弦楽四重奏曲第2番 イ長調 作品68 は、ドミートリイ・ショスタコーヴィチが1944年に作曲した弦楽四重奏曲である。初演はベートーヴェン弦楽四重奏団によって行われ、友人である作曲家のヴィッサリオン・シェバリーンに献呈された。

作曲の背景

最初の弦楽四重奏曲である『第1番 ハ長調』(作品49)を作曲してから6年を経た1944年に、モスクワから北東300kmの位置にあるイヴァノヴォで、わずか19日間で本作は作曲された。時代は第二次世界大戦の末期のことであり、当時ショスタコーヴィチは第二次世界大戦の最中にあっても、いつもの猛烈な作曲ペースを続けていた。

簡潔な曲風だった第1番から6年を経て、書法は複雑なものになってきており、演奏時間も35分ほどという大規模なものになってきている。また、時代背景を反映してか暗く重苦しい雰囲気が漂う曲である。
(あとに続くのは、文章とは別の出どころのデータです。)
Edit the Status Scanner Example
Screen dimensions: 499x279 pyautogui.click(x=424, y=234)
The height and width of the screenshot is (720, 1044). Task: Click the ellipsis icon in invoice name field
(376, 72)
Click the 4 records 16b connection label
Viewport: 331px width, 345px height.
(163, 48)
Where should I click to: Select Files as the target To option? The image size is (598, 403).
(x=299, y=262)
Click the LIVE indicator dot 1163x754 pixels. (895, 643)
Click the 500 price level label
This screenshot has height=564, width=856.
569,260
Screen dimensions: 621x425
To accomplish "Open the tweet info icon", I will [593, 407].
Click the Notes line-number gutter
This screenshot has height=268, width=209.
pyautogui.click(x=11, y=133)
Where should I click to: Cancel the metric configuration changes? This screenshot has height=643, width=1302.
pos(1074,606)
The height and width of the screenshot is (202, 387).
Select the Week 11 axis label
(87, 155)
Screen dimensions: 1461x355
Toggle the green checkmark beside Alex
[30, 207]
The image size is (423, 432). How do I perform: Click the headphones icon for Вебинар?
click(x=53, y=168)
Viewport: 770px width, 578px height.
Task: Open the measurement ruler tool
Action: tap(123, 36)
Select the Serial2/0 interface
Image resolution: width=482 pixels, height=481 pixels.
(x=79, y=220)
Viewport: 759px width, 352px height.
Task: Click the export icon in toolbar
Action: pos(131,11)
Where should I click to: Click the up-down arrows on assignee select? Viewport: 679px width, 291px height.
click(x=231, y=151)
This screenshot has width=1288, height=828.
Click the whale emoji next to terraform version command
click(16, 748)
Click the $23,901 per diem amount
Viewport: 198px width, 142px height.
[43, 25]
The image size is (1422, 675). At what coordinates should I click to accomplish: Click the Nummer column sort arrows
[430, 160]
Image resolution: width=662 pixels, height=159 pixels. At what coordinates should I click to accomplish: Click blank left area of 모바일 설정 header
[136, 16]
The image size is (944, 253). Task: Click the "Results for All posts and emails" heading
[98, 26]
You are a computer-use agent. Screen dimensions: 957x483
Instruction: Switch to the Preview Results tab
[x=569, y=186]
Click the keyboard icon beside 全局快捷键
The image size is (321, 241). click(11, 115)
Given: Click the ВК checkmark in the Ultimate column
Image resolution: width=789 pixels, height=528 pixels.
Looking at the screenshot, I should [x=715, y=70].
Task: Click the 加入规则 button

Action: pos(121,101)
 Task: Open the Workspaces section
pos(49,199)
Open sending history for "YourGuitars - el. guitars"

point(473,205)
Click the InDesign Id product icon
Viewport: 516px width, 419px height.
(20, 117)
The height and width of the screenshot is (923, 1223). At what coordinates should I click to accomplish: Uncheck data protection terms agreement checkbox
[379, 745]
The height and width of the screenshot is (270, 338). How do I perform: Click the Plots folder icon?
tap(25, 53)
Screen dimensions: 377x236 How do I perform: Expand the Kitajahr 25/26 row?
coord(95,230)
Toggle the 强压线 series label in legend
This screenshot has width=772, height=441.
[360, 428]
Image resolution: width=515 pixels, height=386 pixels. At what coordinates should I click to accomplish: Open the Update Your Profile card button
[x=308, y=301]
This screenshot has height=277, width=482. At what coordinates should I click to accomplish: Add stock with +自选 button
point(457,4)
この暗さは本作が作曲される前年(1943年)に書かれた『交響曲第8番 ハ短調』(作品65)に通ずるものがあると言える。

曲の構成

全4楽章、演奏時間は約35分。

  • 第1楽章 序曲:モデラート・コン・モート
    イ長調、4分の3拍子、ソナタ形式。
    形式的にはソナタ形式であるが、楽章の後半にはその形式もだいぶ崩れたものになる。
  • 第2楽章 レチタティーヴォとロマンス:アダージョ
    変ロ長調。
    中低弦の和音の上を、ヴァイオリンによって、独白のように悲劇的な旋律が語られる。
  • 第3楽章 ワルツ:アレグロ
    変ホ短調、4分の3拍子。
    不気味な雰囲気を持つワルツ。
  • 第4楽章 主題と変奏:アダージョ - モデラート・コン・モート - アレグレット - ピウ・モッソ - アレグロ・ノン・トロッポ - アレグロ - アダージョ
    イ短調、4分の4拍子、変奏曲形式。
    途中、一部の変奏では幾分明るさも見せるが、最後はやはり悲劇的なものである。